I do not think it is compatible as of today, because it's not the same inference mechanism and hierarchy to integrate with. I do not know whether anyone tried to port it to another general purpose library.

view this post on Zulip Paolo Giarrusso (Jul 07 2022 at 12:41):

@Bas Spitters https://gitlab.mpi-sws.org/iris/stdpp/-/issues/120#note_74224 seems relevant (but unfinished/not integrated); but I didn't port everything in the code/paper

view this post on Zulip Paolo Giarrusso (Jul 07 2022 at 12:43):

I recall on iris's mattermost that people have indeed tried to combine math-comp and stdpp, and indeed it didn't work

view this post on Zulip Bas Spitters (Jul 07 2022 at 12:49):

Thanks @Paolo Giarrusso
Do we even need to port it from canonical structures to type classes? The two should be compatible, at least according to Enrico and Assia's paper.
Do you know what didn't work?

view this post on Zulip Paolo Giarrusso (Jul 07 2022 at 13:36):

math-comp and stdpp make different choices on quite a few global settings, but here's a major one: typeclass search uses apply not apply:, and apply does not support canonical structures well, because it uses tactic unification not evarconv. And that's already a problem in Iris's (limited) use of canonical structures (and Robbert once explained he does _not_ follow the math-comp usage). Iris's wiki blames this on https://github.com/coq/coq/issues/6294 — which discusses potential fixes; @Matthieu Sozeau has tried hard to fix this discrepancy "transparently", in the "unifall" project, but it doesn't seem to be happening anytime soon?

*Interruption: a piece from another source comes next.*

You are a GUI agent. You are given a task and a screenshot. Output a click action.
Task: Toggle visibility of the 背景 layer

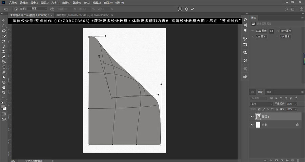(252, 125)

view this post on Zulip Paolo Giarrusso (Jul 07 2022 at 13:56):

I've also heard rumors about failed attempts to use typeclasses in math-comp. The over: and under: tactic seem a response to those failures: they would be unnecessary if setoid rewriting worked, but it uses TC search to find properness proofs.

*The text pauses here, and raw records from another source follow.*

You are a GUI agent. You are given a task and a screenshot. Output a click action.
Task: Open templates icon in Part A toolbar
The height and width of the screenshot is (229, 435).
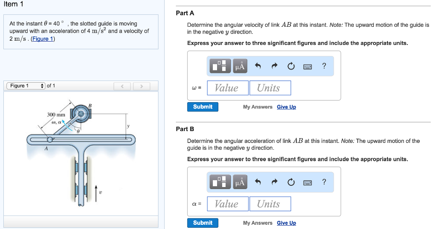tap(220, 66)
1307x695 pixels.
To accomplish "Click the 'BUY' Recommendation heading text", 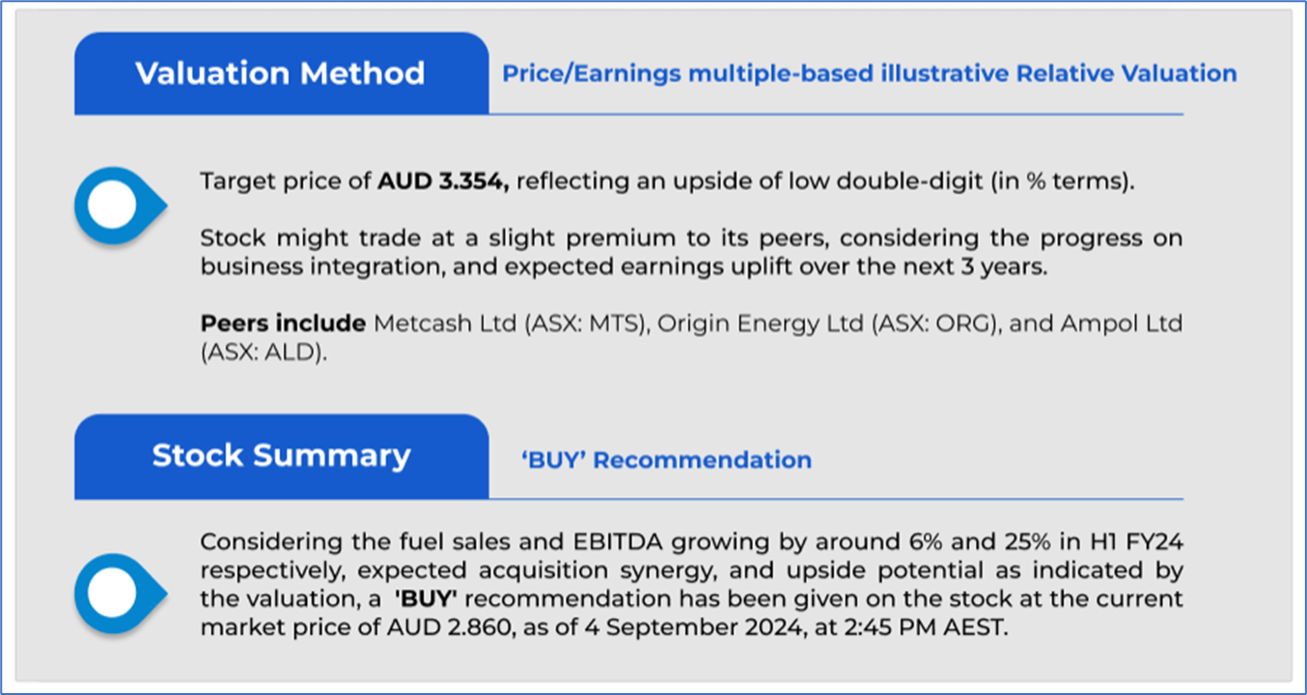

view this post on Zulip Pierre-Marie Pédrot (Jul 07 2022 at 13:57):

in theory we could port setoid rewrite to canonical structures, but that's a bit of work and I'm not sure we have a good design sheet (or a corpus of stuff that should work)

view this post on Zulip Paolo Giarrusso (Jul 07 2022 at 13:59):

do you mean _add_ CSes as a backend, rather than port? you'd either need both versions, or this would be a large breaking change?

view this post on Zulip Paolo Giarrusso (Jul 07 2022 at 13:59):

many people state Proper instances, without the wrapping vernacular

view this post on Zulip Pierre-Marie Pédrot (Jul 07 2022 at 14:03):

I mean have a new tactic that is based on CS rather than TC

view this post on Zulip Paolo Giarrusso (Jul 07 2022 at 14:06):

agreed; but beyond your concerns, this seems potentially questionable as long as unifall is considered on the horizon...

view this post on Zulip Matthieu Sozeau (Jul 07 2022 at 14:06):

Paolo Giarrusso said:

math-comp and stdpp make different choices on quite a few global settings, but here's a major one: typeclass search uses apply not apply:, and apply does not support canonical structures well, because it uses tactic unification not evarconv. And that's already a problem in Iris's (limited) use of canonical structures (and Robbert once explained he does _not_ follow the math-comp usage). Iris's wiki blames this on https://github.com/coq/coq/issues/6294 — which discusses potential fixes; Matthieu Sozeau has tried hard to fix this discrepancy "transparently", in the "unifall" project, but it doesn't seem to be happening anytime soon?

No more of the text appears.